You can’t go back.
The old trope is true, of course, but you don’t absorb its meaning until you are confronted with the reality of it.
I visited my old high school today. Only it’s no longer my old school. It’s a 100 percent new building, built on the same piece of property as the school I attended to replace the structure wiped away by a tornado in 2011.
It hasn’t had the name of my alma mater for years anyway. I attended Wadena Senior High School. A district merger and the addition of younger grades has transformed it into Wadena-Deer Creek Middle/High School. Even the mascot has changed. I rooted for the politically incorrect Wadena Indians. Now the Wolverines are meant to strike fear in the hearts of our geographic neighbors.
But it wasn’t the physical changes in the building that struck me so much as I walked the new smelling hallways of the new school — it was how different I felt about the psychic weight of the place.

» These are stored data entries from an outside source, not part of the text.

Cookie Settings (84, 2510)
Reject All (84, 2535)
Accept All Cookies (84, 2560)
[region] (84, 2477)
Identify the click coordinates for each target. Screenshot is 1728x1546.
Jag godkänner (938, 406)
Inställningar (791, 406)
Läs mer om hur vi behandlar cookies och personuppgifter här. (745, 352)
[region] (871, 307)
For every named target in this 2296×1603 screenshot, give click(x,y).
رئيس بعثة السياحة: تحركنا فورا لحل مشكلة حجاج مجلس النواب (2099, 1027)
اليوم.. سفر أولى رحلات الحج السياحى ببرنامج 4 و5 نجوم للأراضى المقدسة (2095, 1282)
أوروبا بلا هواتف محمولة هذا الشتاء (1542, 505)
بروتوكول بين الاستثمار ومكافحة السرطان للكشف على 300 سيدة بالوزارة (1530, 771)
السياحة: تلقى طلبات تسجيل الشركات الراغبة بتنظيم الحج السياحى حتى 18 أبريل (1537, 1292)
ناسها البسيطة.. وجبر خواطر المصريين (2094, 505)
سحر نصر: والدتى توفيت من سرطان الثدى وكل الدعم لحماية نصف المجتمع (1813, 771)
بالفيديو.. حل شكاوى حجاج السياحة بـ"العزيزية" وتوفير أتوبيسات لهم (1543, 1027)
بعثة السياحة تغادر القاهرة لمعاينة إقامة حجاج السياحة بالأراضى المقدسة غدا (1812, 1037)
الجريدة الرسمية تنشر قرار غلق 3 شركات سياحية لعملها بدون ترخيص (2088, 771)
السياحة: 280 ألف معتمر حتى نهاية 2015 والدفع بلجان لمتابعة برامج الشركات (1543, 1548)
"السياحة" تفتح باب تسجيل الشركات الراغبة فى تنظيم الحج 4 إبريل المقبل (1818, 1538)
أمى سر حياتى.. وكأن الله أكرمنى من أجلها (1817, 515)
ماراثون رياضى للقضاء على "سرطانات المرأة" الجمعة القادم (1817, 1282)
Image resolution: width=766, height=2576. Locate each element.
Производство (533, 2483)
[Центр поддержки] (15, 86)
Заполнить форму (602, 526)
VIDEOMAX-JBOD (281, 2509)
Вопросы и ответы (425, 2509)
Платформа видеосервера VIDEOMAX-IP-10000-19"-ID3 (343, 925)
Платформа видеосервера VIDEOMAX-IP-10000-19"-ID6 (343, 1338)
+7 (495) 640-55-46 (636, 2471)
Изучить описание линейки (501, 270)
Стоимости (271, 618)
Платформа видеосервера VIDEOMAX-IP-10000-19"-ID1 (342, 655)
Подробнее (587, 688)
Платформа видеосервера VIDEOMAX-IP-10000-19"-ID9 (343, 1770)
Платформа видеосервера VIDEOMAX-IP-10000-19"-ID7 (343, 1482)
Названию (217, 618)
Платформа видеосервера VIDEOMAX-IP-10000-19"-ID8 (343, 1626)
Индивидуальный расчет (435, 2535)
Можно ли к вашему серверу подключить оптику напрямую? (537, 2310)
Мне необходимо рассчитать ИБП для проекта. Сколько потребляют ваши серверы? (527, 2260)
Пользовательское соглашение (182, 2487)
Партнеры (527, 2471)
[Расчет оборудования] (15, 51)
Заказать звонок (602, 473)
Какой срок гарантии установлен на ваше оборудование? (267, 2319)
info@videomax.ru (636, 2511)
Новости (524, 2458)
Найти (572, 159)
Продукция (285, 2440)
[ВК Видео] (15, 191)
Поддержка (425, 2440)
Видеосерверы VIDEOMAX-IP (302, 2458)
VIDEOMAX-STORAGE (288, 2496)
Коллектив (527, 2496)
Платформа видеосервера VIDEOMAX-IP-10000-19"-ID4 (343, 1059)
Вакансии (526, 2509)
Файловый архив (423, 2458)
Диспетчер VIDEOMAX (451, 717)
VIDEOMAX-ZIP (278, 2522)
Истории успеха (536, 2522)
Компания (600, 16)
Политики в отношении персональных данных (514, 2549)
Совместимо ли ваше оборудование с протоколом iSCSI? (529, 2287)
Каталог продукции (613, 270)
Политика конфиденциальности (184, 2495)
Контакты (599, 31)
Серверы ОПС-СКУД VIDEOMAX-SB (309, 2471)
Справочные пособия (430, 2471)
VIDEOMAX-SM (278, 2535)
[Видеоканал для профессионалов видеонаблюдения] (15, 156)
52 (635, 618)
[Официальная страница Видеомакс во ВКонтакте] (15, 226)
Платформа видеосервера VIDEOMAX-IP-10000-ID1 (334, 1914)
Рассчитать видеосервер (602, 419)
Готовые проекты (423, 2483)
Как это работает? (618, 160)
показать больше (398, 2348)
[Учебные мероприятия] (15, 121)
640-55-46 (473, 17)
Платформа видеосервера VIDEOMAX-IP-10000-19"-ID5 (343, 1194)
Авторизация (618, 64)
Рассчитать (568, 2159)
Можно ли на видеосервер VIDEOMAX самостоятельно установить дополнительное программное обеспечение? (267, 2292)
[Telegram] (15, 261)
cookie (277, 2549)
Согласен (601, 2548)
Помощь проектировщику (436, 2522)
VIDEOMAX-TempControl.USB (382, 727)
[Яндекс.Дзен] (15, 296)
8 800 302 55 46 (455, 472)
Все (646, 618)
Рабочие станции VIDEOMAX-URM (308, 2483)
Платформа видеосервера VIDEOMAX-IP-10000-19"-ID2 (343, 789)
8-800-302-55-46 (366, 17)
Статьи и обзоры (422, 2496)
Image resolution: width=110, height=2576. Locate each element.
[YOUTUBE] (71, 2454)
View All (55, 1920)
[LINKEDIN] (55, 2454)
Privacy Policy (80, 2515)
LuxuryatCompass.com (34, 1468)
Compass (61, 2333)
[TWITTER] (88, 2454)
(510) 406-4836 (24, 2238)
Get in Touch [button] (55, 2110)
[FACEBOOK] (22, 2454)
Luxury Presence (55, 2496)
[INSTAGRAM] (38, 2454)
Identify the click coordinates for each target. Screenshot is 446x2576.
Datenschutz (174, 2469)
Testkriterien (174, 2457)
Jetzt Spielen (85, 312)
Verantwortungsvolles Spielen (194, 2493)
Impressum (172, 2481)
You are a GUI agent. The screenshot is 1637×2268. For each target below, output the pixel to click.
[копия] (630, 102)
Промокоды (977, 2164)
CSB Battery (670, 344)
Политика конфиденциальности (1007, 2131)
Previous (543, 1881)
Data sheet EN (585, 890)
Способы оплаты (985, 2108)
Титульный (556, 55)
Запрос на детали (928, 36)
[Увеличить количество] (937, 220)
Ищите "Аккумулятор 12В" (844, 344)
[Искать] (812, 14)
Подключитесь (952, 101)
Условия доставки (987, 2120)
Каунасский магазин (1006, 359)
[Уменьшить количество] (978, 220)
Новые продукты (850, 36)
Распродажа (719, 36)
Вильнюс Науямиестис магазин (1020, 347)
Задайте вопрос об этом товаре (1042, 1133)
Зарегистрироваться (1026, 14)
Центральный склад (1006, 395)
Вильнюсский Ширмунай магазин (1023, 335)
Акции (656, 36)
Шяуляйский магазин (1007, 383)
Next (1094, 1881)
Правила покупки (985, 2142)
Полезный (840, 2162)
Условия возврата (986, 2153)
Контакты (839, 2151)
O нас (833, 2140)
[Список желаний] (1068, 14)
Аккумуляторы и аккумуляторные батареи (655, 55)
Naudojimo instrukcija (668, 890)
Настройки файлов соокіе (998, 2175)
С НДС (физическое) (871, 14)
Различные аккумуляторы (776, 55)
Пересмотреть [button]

I remember high school as a big, scary, important place. When I walked those hallways 30 years ago, it was. Today, even though the physical building is bigger, it felt like a much smaller place, not at all scary.
I should have known, of course, it would feel that way. It’s like one’s parents; they feel so formidable when one is a rebellious teenager, but they shrink to human size when one has children of one’s own.
Sometimes, it’s good to exercise one’s perspective.